Обед справили, люди намерзлись, выпили по стакашку, щи аппетитно хлебали, наваристые были щи. Потом бабы стали убирать со столов, посуду мыть, бойко, споро. А сын ходит по дому — нет матери. Нет. И никогда больше не будет. Не укладывается в голове. Витьку послали за дровами, он вышел на улицу — темно, небо беззвездное, снег какой-то рваный идет. Завывает. По дороге машина движется, размытый свет фар. Девчонка в соседском окошке примеряет что-то. Спустился Витька с крыльца, несколько шагов по тропе сделал — взгляд в спину. Мать с крыльца смотрит. Оглянулся — никого. В сарай вошел, дрова на ощупь стал накладывать — снова в спину взгляд! И такой, какого в жизни ни разу не было. С укором. С жалостью и укором…

— Памятник поставили из литого мрамора, небольшой. Теперь уж год… И, знаешь ли, часто мне взгляд ее мерещится…

Сын уронил низко голову, опустил расслабленные плечи, измочаленные, взмокшие волосы иглами свесились на лицо. Рубаха по пояс нараспашку, грудь часто вздымается, чуть заметно пульсирует сердце.

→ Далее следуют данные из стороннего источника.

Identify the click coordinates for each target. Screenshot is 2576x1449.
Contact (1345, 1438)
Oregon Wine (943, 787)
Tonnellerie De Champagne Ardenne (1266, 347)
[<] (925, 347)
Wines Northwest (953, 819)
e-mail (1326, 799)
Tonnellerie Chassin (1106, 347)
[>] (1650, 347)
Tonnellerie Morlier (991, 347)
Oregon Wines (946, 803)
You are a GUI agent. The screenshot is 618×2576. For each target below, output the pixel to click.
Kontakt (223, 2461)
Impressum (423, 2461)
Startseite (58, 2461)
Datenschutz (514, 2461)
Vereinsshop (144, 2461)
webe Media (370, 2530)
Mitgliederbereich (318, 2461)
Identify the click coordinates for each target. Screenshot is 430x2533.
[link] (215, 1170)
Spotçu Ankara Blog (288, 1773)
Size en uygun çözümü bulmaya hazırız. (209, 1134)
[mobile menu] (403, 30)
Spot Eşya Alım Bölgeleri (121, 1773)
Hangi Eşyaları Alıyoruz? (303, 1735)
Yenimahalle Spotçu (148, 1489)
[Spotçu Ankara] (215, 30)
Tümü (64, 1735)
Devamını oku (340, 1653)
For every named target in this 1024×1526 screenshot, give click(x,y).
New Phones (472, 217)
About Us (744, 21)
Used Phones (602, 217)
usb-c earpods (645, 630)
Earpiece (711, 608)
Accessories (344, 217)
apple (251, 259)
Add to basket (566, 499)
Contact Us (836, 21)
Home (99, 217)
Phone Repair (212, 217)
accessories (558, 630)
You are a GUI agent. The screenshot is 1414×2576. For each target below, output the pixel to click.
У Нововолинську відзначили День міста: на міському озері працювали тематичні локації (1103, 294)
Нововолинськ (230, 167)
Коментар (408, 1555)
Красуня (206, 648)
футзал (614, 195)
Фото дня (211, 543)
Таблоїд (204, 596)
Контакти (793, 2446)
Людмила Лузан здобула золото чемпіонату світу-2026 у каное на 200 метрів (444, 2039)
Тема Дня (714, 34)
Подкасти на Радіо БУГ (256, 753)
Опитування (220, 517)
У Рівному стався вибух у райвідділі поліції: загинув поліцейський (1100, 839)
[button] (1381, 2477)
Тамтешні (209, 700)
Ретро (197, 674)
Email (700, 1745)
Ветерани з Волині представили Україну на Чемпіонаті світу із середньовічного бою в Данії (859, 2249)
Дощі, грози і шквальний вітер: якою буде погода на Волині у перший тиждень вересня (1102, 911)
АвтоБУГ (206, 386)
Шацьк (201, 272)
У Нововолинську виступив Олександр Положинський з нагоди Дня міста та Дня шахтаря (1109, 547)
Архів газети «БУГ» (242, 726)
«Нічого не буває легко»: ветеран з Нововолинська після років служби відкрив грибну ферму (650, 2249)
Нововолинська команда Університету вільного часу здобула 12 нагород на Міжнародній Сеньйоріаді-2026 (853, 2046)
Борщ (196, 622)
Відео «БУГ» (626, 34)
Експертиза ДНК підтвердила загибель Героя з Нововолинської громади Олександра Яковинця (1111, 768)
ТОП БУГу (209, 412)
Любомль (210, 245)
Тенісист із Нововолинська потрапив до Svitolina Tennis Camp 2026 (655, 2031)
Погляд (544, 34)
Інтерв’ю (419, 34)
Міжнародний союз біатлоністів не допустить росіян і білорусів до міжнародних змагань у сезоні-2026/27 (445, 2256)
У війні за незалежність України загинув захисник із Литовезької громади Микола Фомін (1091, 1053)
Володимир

— Тяжелая смерть нашей матери досталась, — медленно проговорил отец. Продолжил спокойно, наставительно, как мудрый, всепонимающий родитель: — И жизнь, конечно, нелегкая была. От работы она не бегала, с тобой в положении ходила, прямо с производства в роддом увезли. Все боялась, как бы урод не родился — бочки в столовой ворочала до последа! Надо было тебе, Витя, повнимательнее быть с мамой. Потерпеть с девчонками — девчонки никуда не делись бы. А вот мать… Шапки какие-то позволил шить — зачем они нужны? Ну, теперь уж ничем не поможешь, не вернешь… — Не умел он быть степенным. Рявкнул бы — душевней вышло. А так лживо получалось, нарочито. Помолчал и уже нормально, самим собой, спросил: — Дом-то продал?

— Нет. — Витька еще не пришел в себя, все переживалось рассказанное. Он не сразу и сообразил, о каком доме идет речь. А когда покачал головой, ответил, сам с изумлением открыл, что у него есть дом, свой дом, есть куда прийти!

— Надо продать, на черта он тебе? Или, пока учишься, квартирантов пустить.

Сын подтянулся, засмотрелся вдоль аллеи, где на дальней скамейке стайка пареньков и девчонок весело бренчала на гитарах.

— Эх, японский городовой! — ударил себя по колену отец. — Последние известия зевнули! Надо бы дойти до озера, там на пляже было радио. Ну-ка прислушайся, у тебя ухо поострее. Слышно?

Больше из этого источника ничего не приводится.